As one of the leading developers of staffing software, I have been fortunate to travel all over the country (actually, I am only missing two states to cap all 50 including Puerto Rico) meeting with clients and prospects.  I have seen everything from very formal to borderline ballpark casual and often get questions about how to write and enforce a dress code or appearance policy.  If you were to ever pop-in unannounced at BWSI’s offices, you would probably find that this question, directed at me in particular, is somewhat laughable since I have the terms ‘dress jeans’ and ‘good flip-flops’ in my vernacular.  That being said, you can legally implement and enforce an appearance policy with several caveats.

  • Discrimination Issues:  Your policy should be as gender-neutral and allow for as much reasonable accommodation for religious reasons as is prudent.  There are circumstances, albeit limited, where an employee can claim religious reasons for a particular type of dress or garb.  BWSI highly recommends that if this situation arises and you are uncomfortable for making such accommodations that you consult qualified counsel for guidance.  One should note that piercings and tattoos are not generally afforded protection as a religious reason.

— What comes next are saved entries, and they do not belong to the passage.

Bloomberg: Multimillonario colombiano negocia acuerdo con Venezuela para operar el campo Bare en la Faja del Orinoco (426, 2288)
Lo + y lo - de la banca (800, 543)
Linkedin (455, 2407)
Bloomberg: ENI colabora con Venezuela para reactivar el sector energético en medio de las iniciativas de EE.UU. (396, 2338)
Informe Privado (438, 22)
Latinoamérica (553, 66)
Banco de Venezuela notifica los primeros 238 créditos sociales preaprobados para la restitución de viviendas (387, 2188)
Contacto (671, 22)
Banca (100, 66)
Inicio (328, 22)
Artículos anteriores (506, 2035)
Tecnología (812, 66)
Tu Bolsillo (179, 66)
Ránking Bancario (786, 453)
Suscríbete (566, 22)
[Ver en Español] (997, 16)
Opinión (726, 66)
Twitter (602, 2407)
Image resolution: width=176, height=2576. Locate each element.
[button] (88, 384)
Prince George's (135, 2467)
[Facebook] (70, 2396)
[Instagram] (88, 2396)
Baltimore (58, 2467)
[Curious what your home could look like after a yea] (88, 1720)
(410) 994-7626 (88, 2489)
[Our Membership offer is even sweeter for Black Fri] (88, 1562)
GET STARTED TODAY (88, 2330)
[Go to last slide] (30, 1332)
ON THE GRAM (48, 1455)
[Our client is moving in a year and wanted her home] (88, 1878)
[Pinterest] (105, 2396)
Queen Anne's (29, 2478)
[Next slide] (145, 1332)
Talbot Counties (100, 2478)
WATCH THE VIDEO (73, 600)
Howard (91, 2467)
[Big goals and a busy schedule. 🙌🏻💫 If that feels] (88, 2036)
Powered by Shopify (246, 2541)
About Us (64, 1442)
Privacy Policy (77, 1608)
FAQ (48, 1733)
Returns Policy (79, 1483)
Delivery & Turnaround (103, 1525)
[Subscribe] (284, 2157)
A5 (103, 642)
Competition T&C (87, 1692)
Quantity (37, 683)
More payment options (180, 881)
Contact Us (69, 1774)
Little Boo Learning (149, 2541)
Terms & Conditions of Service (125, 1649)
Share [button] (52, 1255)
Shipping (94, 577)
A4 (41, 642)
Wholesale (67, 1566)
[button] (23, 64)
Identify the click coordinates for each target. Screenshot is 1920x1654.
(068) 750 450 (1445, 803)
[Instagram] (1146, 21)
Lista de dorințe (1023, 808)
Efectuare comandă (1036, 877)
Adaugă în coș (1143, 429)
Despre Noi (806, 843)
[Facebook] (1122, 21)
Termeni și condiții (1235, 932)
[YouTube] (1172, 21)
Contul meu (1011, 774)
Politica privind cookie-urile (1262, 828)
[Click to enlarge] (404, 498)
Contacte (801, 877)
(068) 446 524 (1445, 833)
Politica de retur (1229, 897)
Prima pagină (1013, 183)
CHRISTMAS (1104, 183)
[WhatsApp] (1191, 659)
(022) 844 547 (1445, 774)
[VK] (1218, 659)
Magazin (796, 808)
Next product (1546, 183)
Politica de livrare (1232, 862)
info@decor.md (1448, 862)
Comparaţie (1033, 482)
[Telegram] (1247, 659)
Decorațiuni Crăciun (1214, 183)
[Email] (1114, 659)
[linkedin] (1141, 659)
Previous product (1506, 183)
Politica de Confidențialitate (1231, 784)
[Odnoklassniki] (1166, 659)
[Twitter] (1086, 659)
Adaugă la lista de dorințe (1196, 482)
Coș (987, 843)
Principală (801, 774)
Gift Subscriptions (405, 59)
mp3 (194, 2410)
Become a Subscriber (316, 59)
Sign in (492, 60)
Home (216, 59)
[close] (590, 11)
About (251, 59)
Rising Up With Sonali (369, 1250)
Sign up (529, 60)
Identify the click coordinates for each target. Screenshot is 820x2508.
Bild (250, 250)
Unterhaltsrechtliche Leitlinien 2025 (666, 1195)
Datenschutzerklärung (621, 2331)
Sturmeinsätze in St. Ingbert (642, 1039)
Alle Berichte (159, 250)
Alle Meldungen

  • Written Policy:  You should have a clearly and carefully written policy for your dress code/appearance policy.  It should in no way be subjective or inconsistent, but firmly based on business decisions/safety reasons for said policy.  It shouldn’t be an exhaustive list of what an employee can and cannot wear, although you can prohibit certain articles of clothing (tank tops or jeans for example).  By including certain articles of clothing that are prohibited (such as jeans), you eliminate any subjectivity as to whether an employee’s clothing is professional enough or projecting the image you want to project.
  • Acknowledgement: You can choose to have an employee sign-off on the dress code/appearance policy as part of their onboarding process.  A common way I have seen this done is to include it in the employee handbook, which usually has an acknowledgement/acceptance sign-off associated with its receipt.
  • Training:  This is one item where you can invite trouble.  All staff responsible for enforcing the dress code/appearance policy should have some directed training above and beyond simply going over the policy.  Improperly trained/untrained staff could be placed in a situation to make a poor or uninformed decision in situations related to gender or religious issues as it relates to the appearance policy.
  • Be Consistent:  Uniform enforcement of the policy is key to keeping your appearance policy within legal boundaries.  Ensure that what applies to one employee applies to all as far as your appearance policy and its enforcement are concerned.

Based on BWSI’s experience, staffing agencies that have a defined dress code/personal appearance policy for both their internal staff and contingent employees project a much more professional appearance.  It is important to realize that with your contingent employees, they are the public face of your business as they go out on assignment.  You do not have to tolerate an unprofessional appearance, but there are certain legal guidelines that one should be aware of.